Problem requirements: Return, unchanged, the lines of the listing from the line with "Where should I click to: Click" up to and including the line with "[x=437, y=88]".

A run of records:
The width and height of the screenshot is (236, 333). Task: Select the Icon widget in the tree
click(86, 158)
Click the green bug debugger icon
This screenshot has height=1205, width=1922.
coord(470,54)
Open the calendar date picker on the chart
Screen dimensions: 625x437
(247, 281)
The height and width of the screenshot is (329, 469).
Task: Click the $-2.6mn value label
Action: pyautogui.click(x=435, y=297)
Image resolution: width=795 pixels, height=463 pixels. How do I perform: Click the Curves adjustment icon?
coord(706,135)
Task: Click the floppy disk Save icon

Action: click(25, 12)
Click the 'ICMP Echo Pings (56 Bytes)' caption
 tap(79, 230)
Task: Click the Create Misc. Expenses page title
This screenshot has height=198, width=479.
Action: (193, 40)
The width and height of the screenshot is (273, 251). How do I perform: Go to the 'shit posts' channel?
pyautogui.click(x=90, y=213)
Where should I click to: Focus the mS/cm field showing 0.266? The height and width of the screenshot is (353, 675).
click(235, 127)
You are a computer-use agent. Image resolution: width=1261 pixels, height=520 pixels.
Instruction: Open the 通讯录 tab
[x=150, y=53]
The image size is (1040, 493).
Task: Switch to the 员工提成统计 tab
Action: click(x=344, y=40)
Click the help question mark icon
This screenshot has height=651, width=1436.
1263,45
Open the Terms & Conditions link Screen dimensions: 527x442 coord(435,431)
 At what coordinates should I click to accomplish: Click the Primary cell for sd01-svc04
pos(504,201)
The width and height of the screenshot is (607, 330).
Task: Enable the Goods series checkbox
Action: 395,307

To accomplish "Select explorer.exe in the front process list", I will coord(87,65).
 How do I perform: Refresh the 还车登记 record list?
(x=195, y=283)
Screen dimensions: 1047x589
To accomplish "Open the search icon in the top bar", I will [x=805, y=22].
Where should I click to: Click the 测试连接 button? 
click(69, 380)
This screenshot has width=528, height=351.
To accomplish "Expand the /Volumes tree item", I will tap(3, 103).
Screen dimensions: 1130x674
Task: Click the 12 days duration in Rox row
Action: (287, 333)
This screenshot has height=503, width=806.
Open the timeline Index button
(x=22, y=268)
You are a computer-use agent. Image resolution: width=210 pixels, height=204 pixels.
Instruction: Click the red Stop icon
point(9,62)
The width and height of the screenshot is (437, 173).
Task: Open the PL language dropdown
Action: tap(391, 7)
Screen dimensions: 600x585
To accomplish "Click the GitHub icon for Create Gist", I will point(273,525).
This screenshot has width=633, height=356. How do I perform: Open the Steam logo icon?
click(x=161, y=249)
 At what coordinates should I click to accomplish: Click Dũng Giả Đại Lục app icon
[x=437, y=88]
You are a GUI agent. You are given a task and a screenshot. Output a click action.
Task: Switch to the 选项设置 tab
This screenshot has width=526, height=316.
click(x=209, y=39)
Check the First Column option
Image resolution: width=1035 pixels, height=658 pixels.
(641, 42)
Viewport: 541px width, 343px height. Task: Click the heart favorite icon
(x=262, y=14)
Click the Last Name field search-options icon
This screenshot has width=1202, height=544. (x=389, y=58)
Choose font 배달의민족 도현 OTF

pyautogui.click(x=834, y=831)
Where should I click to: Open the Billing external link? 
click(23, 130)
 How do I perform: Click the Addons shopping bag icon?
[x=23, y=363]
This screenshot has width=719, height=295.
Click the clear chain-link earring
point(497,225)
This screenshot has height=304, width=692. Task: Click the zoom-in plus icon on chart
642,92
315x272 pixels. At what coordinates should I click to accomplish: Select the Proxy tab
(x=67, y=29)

Response below:
Where should I click to: Click the 测试连接 button? 
click(69, 380)
This screenshot has width=528, height=351.
To accomplish "Expand the /Volumes tree item", I will tap(3, 103).
Screen dimensions: 1130x674
Task: Click the 12 days duration in Rox row
Action: (287, 333)
This screenshot has height=503, width=806.
Open the timeline Index button
(x=22, y=268)
You are a computer-use agent. Image resolution: width=210 pixels, height=204 pixels.
Instruction: Click the red Stop icon
point(9,62)
The width and height of the screenshot is (437, 173).
Task: Open the PL language dropdown
Action: tap(391, 7)
Screen dimensions: 600x585
To accomplish "Click the GitHub icon for Create Gist", I will point(273,525).
This screenshot has width=633, height=356. How do I perform: Open the Steam logo icon?
click(x=161, y=249)
 At what coordinates should I click to accomplish: Click Dũng Giả Đại Lục app icon
[x=437, y=88]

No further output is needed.